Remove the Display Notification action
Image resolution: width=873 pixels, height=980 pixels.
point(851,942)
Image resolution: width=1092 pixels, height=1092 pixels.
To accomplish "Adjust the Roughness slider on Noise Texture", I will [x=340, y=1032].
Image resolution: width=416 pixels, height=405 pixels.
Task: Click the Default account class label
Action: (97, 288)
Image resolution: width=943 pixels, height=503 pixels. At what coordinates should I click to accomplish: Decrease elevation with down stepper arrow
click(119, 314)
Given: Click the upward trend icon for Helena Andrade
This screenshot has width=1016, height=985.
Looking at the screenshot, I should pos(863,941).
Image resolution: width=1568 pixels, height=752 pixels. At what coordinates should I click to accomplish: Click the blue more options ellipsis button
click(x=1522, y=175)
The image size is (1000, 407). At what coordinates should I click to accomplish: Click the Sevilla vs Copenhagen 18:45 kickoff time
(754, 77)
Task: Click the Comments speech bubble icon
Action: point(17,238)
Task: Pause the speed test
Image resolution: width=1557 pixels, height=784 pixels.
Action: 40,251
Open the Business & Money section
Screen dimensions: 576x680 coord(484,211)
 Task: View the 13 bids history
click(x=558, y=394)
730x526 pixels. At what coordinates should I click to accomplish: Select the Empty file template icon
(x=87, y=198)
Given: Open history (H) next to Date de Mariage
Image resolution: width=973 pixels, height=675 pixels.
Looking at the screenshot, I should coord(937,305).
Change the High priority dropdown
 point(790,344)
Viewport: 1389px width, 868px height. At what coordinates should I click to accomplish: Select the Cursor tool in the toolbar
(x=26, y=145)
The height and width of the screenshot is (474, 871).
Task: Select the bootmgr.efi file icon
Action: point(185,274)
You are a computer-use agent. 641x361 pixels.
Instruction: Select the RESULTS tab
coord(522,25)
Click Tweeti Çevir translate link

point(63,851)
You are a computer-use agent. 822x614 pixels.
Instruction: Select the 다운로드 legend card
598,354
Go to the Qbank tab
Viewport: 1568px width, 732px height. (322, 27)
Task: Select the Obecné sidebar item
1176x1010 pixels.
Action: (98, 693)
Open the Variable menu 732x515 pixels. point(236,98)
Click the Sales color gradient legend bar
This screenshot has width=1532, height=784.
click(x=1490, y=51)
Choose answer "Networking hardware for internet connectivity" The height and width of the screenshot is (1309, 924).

§ **What you should do**
All of the material above is to be retyped word for word.

§ **Answer**
Remove the Display Notification action
Image resolution: width=873 pixels, height=980 pixels.
point(851,942)
Image resolution: width=1092 pixels, height=1092 pixels.
To accomplish "Adjust the Roughness slider on Noise Texture", I will [x=340, y=1032].
Image resolution: width=416 pixels, height=405 pixels.
Task: Click the Default account class label
Action: (97, 288)
Image resolution: width=943 pixels, height=503 pixels. At what coordinates should I click to accomplish: Decrease elevation with down stepper arrow
click(119, 314)
Given: Click the upward trend icon for Helena Andrade
This screenshot has width=1016, height=985.
Looking at the screenshot, I should pos(863,941).
Image resolution: width=1568 pixels, height=752 pixels. At what coordinates should I click to accomplish: Click the blue more options ellipsis button
click(x=1522, y=175)
The image size is (1000, 407). At what coordinates should I click to accomplish: Click the Sevilla vs Copenhagen 18:45 kickoff time
(754, 77)
Task: Click the Comments speech bubble icon
Action: point(17,238)
Task: Pause the speed test
Image resolution: width=1557 pixels, height=784 pixels.
Action: 40,251
Open the Business & Money section
Screen dimensions: 576x680 coord(484,211)
 Task: View the 13 bids history
click(x=558, y=394)
730x526 pixels. At what coordinates should I click to accomplish: Select the Empty file template icon
(x=87, y=198)
Given: Open history (H) next to Date de Mariage
Image resolution: width=973 pixels, height=675 pixels.
Looking at the screenshot, I should coord(937,305).
Change the High priority dropdown
 point(790,344)
Viewport: 1389px width, 868px height. At what coordinates should I click to accomplish: Select the Cursor tool in the toolbar
(x=26, y=145)
The height and width of the screenshot is (474, 871).
Task: Select the bootmgr.efi file icon
Action: point(185,274)
You are a computer-use agent. 641x361 pixels.
Instruction: Select the RESULTS tab
coord(522,25)
Click Tweeti Çevir translate link

point(63,851)
You are a computer-use agent. 822x614 pixels.
Instruction: Select the 다운로드 legend card
598,354
Go to the Qbank tab
Viewport: 1568px width, 732px height. (322, 27)
Task: Select the Obecné sidebar item
1176x1010 pixels.
Action: (98, 693)
Open the Variable menu 732x515 pixels. point(236,98)
Click the Sales color gradient legend bar
This screenshot has width=1532, height=784.
click(x=1490, y=51)
Choose answer "Networking hardware for internet connectivity" The height and width of the screenshot is (1309, 924).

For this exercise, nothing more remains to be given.